Here's a diagram showing the sample genealogy of "Unbelievable."
The meaning of self-sampling
Like I said above, self-sampling is so interesting to me because it's recursive, self-referential. Most of the music we like is full of self-reference, and generally, the more self-referential it is, the more structured and meaningful it feels. Even simple-seeming nursery rhymes can be recursive and self-similar. Here's a visualization by Lee Byron showing self-similarity in the nursery rhyme "Hickory Dickory Dock."
Self-similarity makes for compelling visual art, too. One reason we find nature attractive is its rich fractal self-similarity. Here's a leaf I photographed in my neighborhood; notice how the same veiny structure repeats itself at different size scales:
Even very simple recursive mathematical equations can produce stunningly complex, biological-looking forms, like the classic fractal known as the Mandelbrot set.
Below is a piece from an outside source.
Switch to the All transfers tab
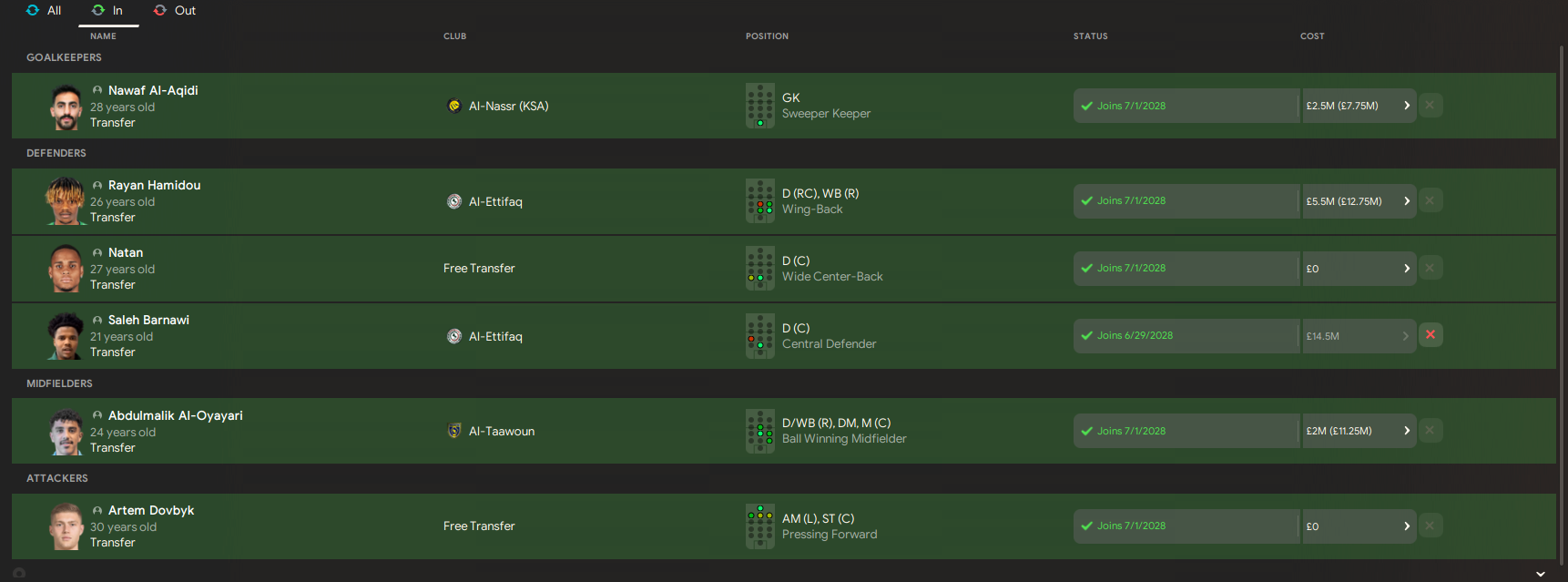The height and width of the screenshot is (582, 1568). (45, 11)
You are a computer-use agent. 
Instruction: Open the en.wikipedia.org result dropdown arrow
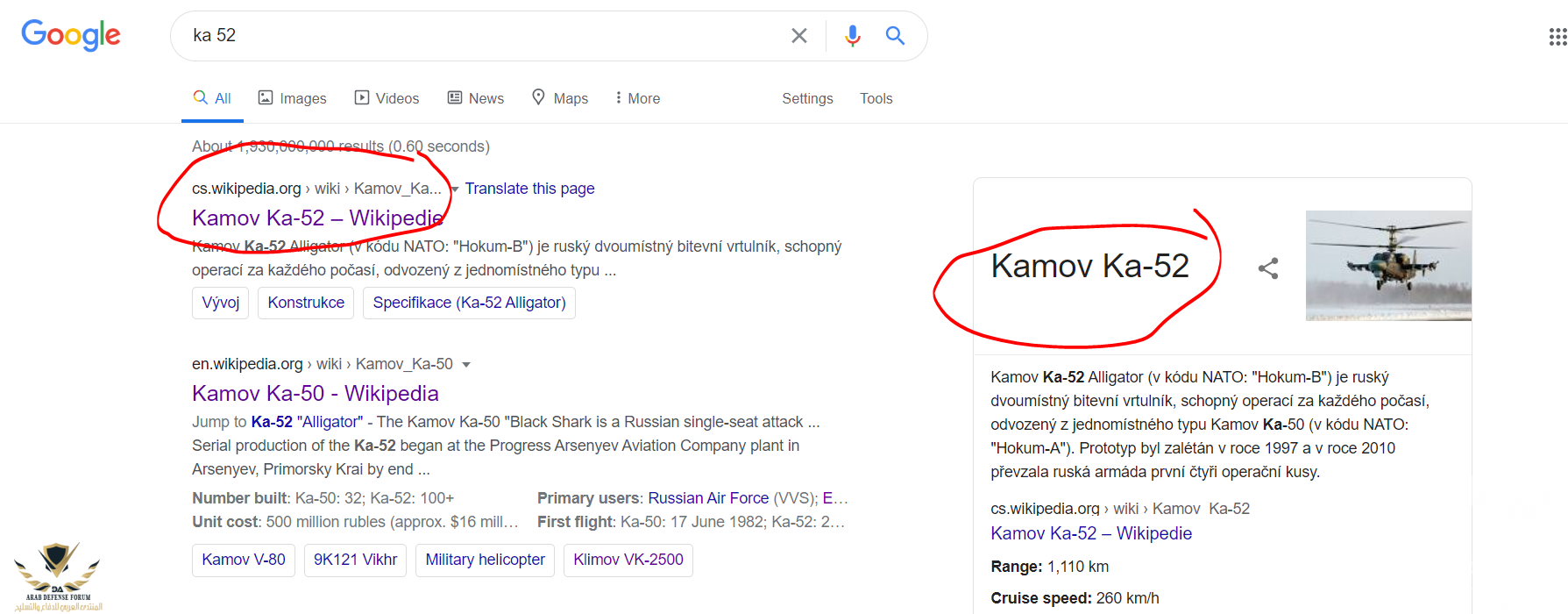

Recursion isn't just attractive. It's fundamental to computer science -- self-reference is a key programming technique. Recursion may be essential to the very nature of consciousness itself. Some neuroscientists think that your entire sense of self emerges out of recursive self-referential loops as your brain represents different parts of itself to itself. No wonder recursive music is so fascinating. Keep on sampling yourselves, musicians; let's see what other recursive truths we can uncover.